Version 2: 15 October 2020 (PDF version)


Dr John Simmonds, CoramBAAF Director of Policy, Research and Development and Elaine Dibben, Adoption Development Consultant 

The Covid-19/coronavirus emergency measures have had significant consequences for those children who are matched with prospective adopters and where introductions are being planned or are in process. Children who are “looked after” have been defined by the Government as “vulnerable children”. The placement of a child with prospective adopter/s is a key intervention in ensuring the safety, welfare and future of the child, with adoption agencies being creative in finding ways to continue placing children with their adoptive families.  At the same time,  this has required identifying and assessing any risks associated with making adoption placements and explicitly addressing these through a risk assessment, to ensure that the plan is compliant with the most recent of the Government’s public health announcements in relation to Covid-19.

There are a number of issues that must be addressed.

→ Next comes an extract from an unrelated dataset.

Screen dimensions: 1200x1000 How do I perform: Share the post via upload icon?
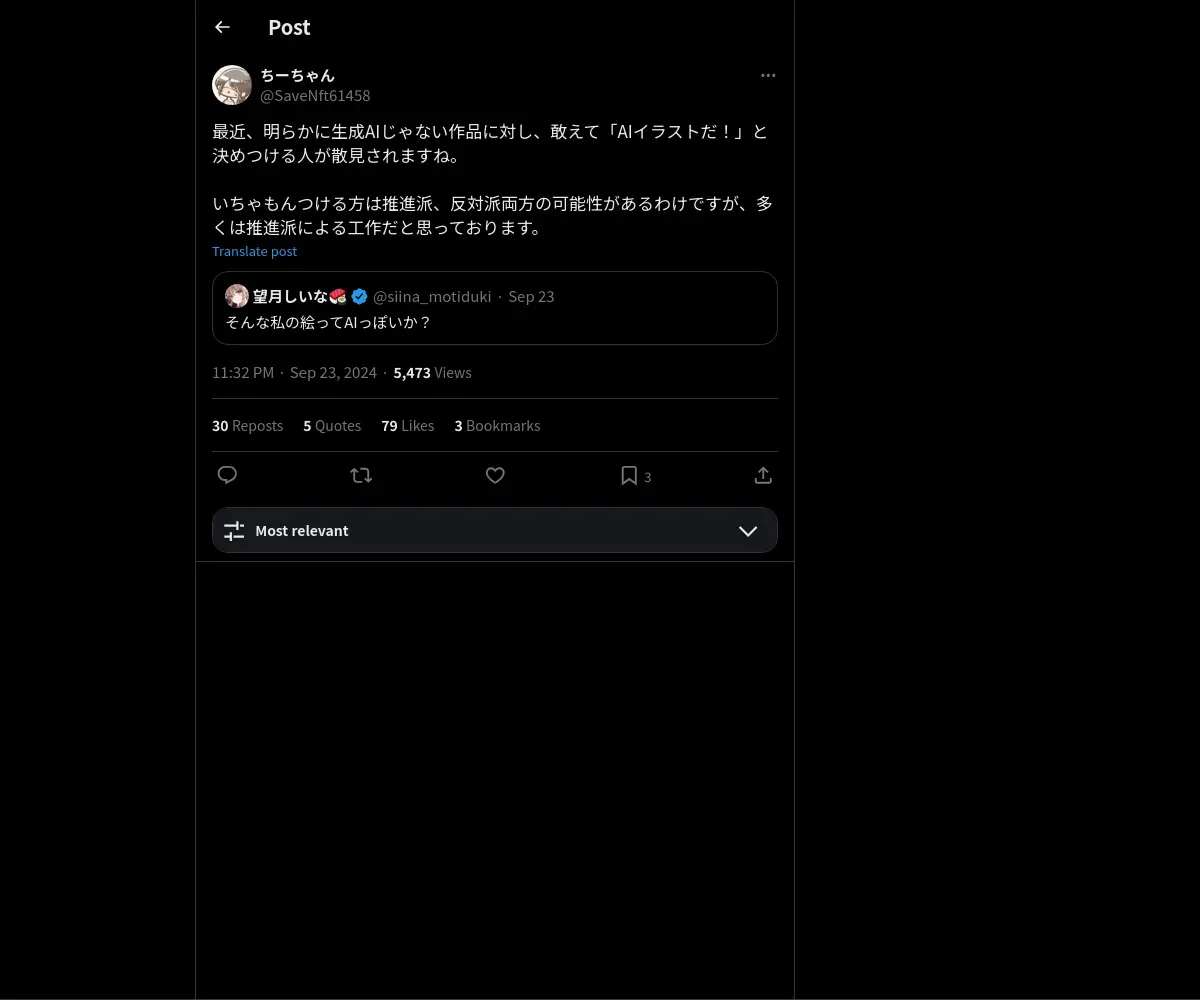[763, 475]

  1. The plan must be focused on the key issues that maximise the child becoming settled into their new family while minimising any risk factors that result from the threat of Covid-19. This includes:
  1. Assessing the CV-19 risks to the prospective adopter/s and any other members of their household, and the child who is being placed.
  2. Assessing the CV-19 risks to the child’s foster carers, and any other members of their household, and the way that these risks might impact on the plan for introductions and the foster carer’s role in that plan.
  3. Seeking appropriate advice from health professionals where health risks are identified. 
  4. Ensuring that the child has sufficient opportunity to establish the beginning of a relationship with their adopter/s in a safe and meaningful way, at a pace that meets their needs and level of understanding. 
  5. Ensuring that every child will be given age-appropriate information about their adoptive parents. When it is agreed that the child will move to their adopter/s, that they will sensitively be told that they will be leaving their current carers.   
  6. Recognising any anxieties the child may experience from what they have come to know about Covid-19, and how to address these in a child-centred way. This information may have re-invoked other trauma-related experiences for the child.  
  7. Where introductions involve travel, ensuring that any journey is identified as “essential travel”, and are accompanied by a letter of authorisation from the adoption agency. Wherever possible, these journeys should not use public transport, with a private car being the first option and a taxi the second (where the taxi company guarantees measures in place to disinfect the taxi before travel). 
  8. Where the child is of an age/level of understanding for this to be meaningful, recognising that online forms of communication may also be helpful, both prior to and following direct contact with the prospective adopters. This may also be a two-way direction of communication from the adopters to the child and foster carers.
  1. Where a child is moving to the adopter’s home, there must be an explicit plan to minimise the possibility of transmitting Covid-19 through the child’s clothing or other possessions.
  2. The use of hand sanitisers and hand washing should be routine for all forms of direct contact including the use of face masks. 
  3. There must be a support plan that explicitly recognises the risks, alongside all the other issues that are typically included in a support plan, including regular contact with the social worker and with the foster carer. This can include using online forms of communication. There should also be discussions about the role that the adopter’s extended family can play remotely, and, if available, the role of an “adopter buddy”. 
  4. If the child has a health plan that requires interventions or medication, there will need to be an agreed plan to ensure that these continue to be available in the child without interruption. 

When planning introductions, we would recommend agencies familiarise themselves with the work of the University of East Anglia (UEA) who have developed and piloted their ‘Moving to Adoption model’ based on 6 key principles in introducing and arranging a child to be placed for adoption.  The issues for practitioners are set out on the Moving to Adoption website

The UEA team Beth Neil, Mary Beek and Gillian Schofield have more recently developed practice guidance for applying this model during Covid 19 which provides helpful suggestions of how to help build positive working relationships between foster carers and prospective adopters and start building familiarity and attachments between the child/ren being placed and their prospective adopters. 

There is also an account from a foster carer’s perspective of her experience of a transition using the model during Covid 19. 

During the next few months it is likely that there may be further Government announcements which may introduce restrictions on social distancing, and/or travel. Planning at that time will need to take account of that guidance.

The latest guidance at the time of writing (October 2020) relates to Tier 1, Tier 2 and Tier 3 Regulations - which have provided an exception to ‘the rule of six’ and to the rule of household mixing for the purpose of making arrangements for prospective adopters (including their household) to meet a child or children who may be placed with them for adoption where it is.